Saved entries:

#####

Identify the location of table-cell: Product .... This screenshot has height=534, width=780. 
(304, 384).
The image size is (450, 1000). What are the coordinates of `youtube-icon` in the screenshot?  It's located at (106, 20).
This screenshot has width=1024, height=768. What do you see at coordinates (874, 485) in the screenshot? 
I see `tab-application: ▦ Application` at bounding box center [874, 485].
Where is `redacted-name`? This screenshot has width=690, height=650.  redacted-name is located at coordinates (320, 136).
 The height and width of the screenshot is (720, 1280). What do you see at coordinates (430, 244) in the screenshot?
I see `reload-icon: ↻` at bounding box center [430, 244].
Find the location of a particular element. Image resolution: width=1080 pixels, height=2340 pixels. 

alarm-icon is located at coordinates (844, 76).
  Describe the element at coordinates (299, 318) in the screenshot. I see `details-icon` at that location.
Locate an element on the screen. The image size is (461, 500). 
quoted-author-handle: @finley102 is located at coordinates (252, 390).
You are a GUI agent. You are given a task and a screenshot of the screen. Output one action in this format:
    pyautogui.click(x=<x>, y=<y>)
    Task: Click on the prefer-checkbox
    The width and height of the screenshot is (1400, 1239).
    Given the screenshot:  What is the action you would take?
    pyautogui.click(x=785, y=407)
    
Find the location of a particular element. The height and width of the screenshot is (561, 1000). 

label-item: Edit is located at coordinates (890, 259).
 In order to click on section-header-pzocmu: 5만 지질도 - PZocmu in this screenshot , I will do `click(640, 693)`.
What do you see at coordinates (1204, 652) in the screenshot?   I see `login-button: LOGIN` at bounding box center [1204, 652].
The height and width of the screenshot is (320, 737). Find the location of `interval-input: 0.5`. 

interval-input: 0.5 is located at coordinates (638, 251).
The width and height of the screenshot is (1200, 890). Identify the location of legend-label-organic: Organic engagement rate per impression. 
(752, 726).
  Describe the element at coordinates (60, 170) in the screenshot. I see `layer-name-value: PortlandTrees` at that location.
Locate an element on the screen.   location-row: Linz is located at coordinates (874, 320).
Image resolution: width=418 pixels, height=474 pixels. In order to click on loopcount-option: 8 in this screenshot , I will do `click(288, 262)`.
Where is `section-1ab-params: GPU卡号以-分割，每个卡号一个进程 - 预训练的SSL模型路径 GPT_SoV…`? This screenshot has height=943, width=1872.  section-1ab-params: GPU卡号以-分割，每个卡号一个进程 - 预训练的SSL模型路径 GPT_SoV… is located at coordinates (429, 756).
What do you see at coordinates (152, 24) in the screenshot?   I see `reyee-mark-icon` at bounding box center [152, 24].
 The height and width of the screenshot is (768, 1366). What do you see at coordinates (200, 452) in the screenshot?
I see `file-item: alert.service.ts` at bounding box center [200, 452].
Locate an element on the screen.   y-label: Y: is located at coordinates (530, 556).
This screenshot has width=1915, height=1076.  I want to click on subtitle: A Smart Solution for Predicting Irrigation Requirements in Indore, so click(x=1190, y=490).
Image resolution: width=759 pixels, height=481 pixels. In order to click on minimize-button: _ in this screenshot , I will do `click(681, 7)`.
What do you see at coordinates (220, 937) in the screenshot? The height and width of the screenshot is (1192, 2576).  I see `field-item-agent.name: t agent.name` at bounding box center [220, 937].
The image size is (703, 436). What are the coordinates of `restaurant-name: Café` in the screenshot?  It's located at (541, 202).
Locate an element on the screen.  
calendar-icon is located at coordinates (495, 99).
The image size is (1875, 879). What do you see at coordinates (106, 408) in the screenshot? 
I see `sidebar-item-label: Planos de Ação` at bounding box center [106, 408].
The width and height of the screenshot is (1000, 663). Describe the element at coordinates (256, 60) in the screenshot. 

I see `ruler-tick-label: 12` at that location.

#####

Prompt:
From the listing above, pick out every line containing the word "Where" and copy each one unchanged.

Expected answer:
Where is `redacted-name`? This screenshot has width=690, height=650.  redacted-name is located at coordinates (320, 136).
Where is `section-1ab-params: GPU卡号以-分割，每个卡号一个进程 - 预训练的SSL模型路径 GPT_SoV…`? This screenshot has height=943, width=1872.  section-1ab-params: GPU卡号以-分割，每个卡号一个进程 - 预训练的SSL模型路径 GPT_SoV… is located at coordinates (429, 756).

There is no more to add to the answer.